Stated exercise:
Copy out the rows word for word, starting at the very beginning and ending with the line that contains "Image resolution: width=1456 pixels, height=819 pixels. In", including that line.

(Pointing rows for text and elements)
------------------------------------

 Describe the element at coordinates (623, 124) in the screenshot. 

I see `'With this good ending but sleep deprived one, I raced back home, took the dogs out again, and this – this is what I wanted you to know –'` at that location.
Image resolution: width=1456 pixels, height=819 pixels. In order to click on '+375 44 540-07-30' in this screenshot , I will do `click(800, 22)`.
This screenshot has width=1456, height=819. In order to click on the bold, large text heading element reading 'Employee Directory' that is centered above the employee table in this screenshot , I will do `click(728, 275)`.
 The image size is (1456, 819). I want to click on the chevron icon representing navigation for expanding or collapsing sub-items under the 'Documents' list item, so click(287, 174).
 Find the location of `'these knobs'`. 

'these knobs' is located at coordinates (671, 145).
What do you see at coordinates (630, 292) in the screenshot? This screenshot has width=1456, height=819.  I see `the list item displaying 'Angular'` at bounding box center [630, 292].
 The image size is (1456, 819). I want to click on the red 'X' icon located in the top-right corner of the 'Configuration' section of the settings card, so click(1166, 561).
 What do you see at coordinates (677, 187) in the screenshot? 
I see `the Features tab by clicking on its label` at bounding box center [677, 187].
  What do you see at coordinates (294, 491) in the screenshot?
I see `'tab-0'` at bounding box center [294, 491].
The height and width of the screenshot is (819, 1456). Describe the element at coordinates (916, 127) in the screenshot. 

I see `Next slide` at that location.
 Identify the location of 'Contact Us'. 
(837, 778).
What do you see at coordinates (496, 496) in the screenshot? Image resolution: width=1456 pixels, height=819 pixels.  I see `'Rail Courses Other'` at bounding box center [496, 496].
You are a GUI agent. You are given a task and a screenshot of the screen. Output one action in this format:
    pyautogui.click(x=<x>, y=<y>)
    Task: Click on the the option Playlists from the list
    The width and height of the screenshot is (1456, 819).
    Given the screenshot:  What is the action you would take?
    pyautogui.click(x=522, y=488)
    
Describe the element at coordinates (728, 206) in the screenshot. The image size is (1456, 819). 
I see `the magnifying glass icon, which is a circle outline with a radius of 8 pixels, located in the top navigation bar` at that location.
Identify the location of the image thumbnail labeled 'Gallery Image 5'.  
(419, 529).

------------------------------------

Task result:
 Describe the element at coordinates (623, 124) in the screenshot. 

I see `'With this good ending but sleep deprived one, I raced back home, took the dogs out again, and this – this is what I wanted you to know –'` at that location.
Image resolution: width=1456 pixels, height=819 pixels. In order to click on '+375 44 540-07-30' in this screenshot , I will do `click(800, 22)`.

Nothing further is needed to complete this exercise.